Published 1 Nov 2019 in physics.bio-ph, cs.SY, eess.SY, and q-bio.QM

Abstract: It is well known that animals can use neural and sensory feedback via vision, tactile sensing, and echolocation to negotiate obstacles. Similarly, most robots use deliberate or reactive planning to avoid obstacles, which relies on prior knowledge or high-fidelity sensing of the environment. However, during dynamic locomotion in complex, novel, 3-D terrains such as forest floor and building rubble, sensing and planning suffer bandwidth limitation and large noise and are sometimes even impossible. Here, we study rapid locomotion over a large gap, a simple, ubiquitous obstacle, to begin to discover general principles of dynamic traversal of large 3-D obstacles. We challenged the discoid cockroach and an open-loop six-legged robot to traverse a large gap of varying length. Both the animal and the robot could dynamically traverse a gap as large as 1 body length by bridging the gap with its head, but traversal probability decreased with gap length. Based on these observations, we developed a template that well captured body dynamics and quantitatively predicted traversal performance.
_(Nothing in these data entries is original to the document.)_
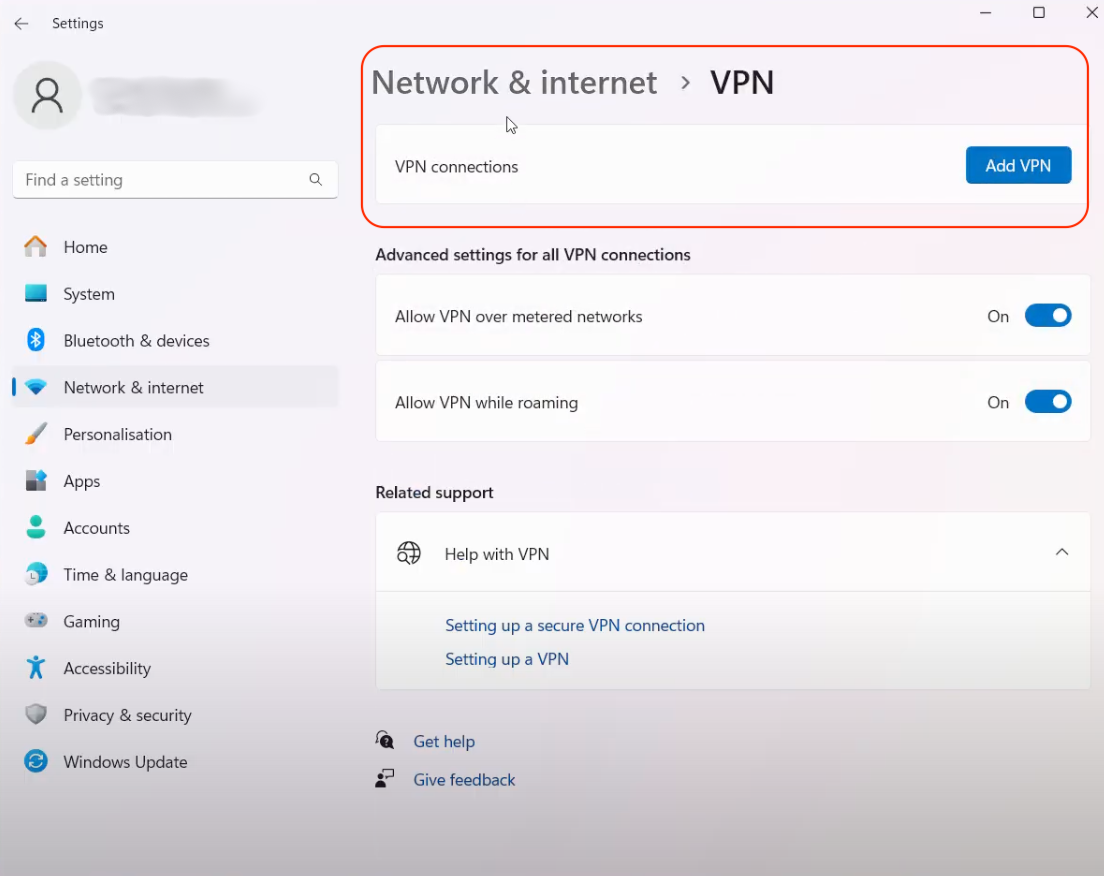1104x876 pixels.
Task: Click the Find a setting search box
Action: (x=175, y=180)
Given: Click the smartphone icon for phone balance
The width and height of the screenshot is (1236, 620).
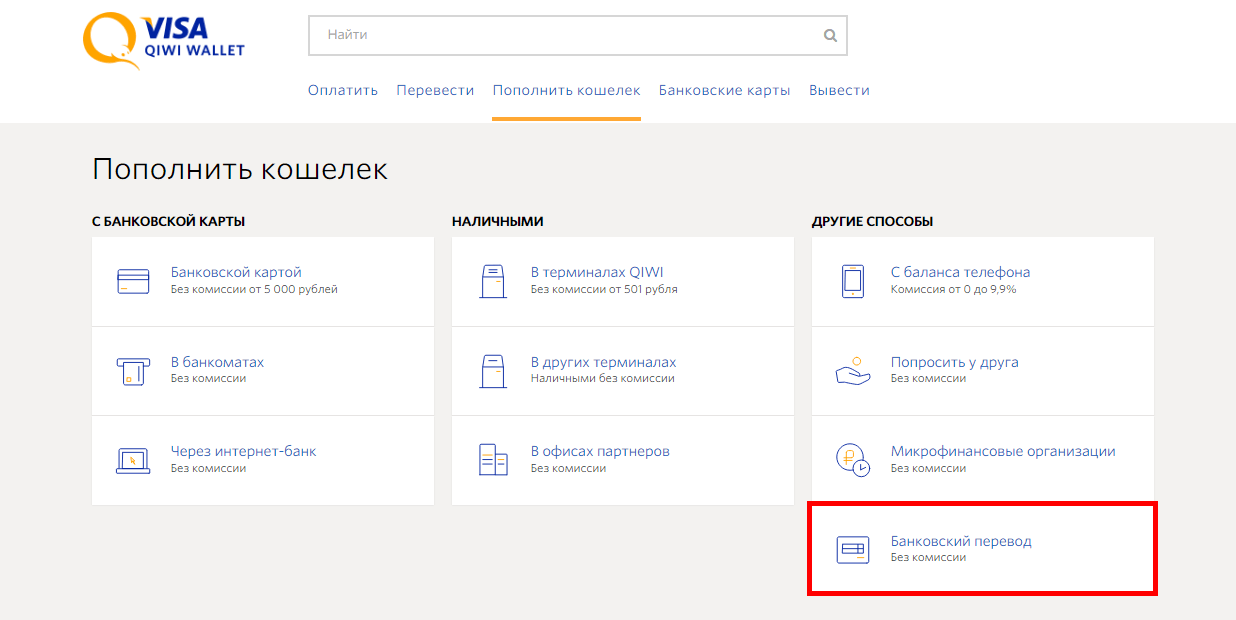Looking at the screenshot, I should click(852, 281).
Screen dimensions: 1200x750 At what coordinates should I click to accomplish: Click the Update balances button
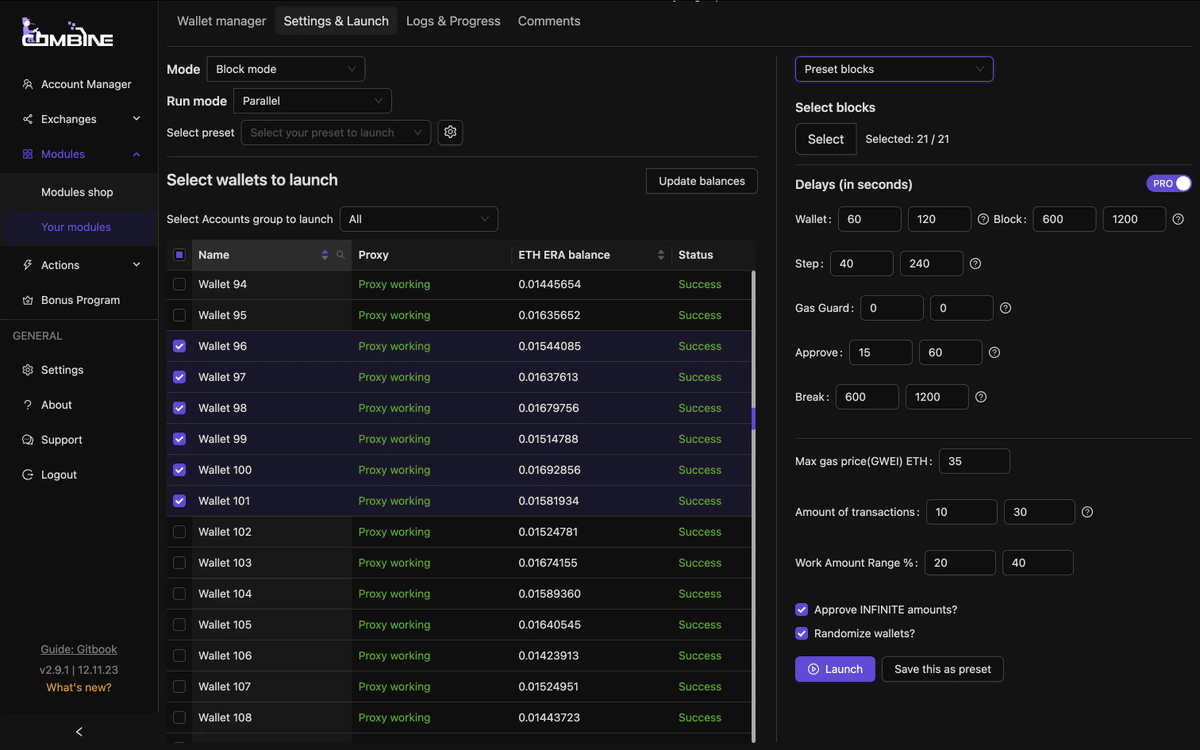point(701,181)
Our template revealed that high approach speed, initial body pitch, and initial body pitch angular velocity facilitated dynamic traversal, and successfully predicted a new strategy of using body pitch control that increased the robot maximal traversal gap length by 50%. Our study established the first template of dynamic locomotion beyond planar surfaces and is an important step in expanding terradynamics into complex 3-D terrains.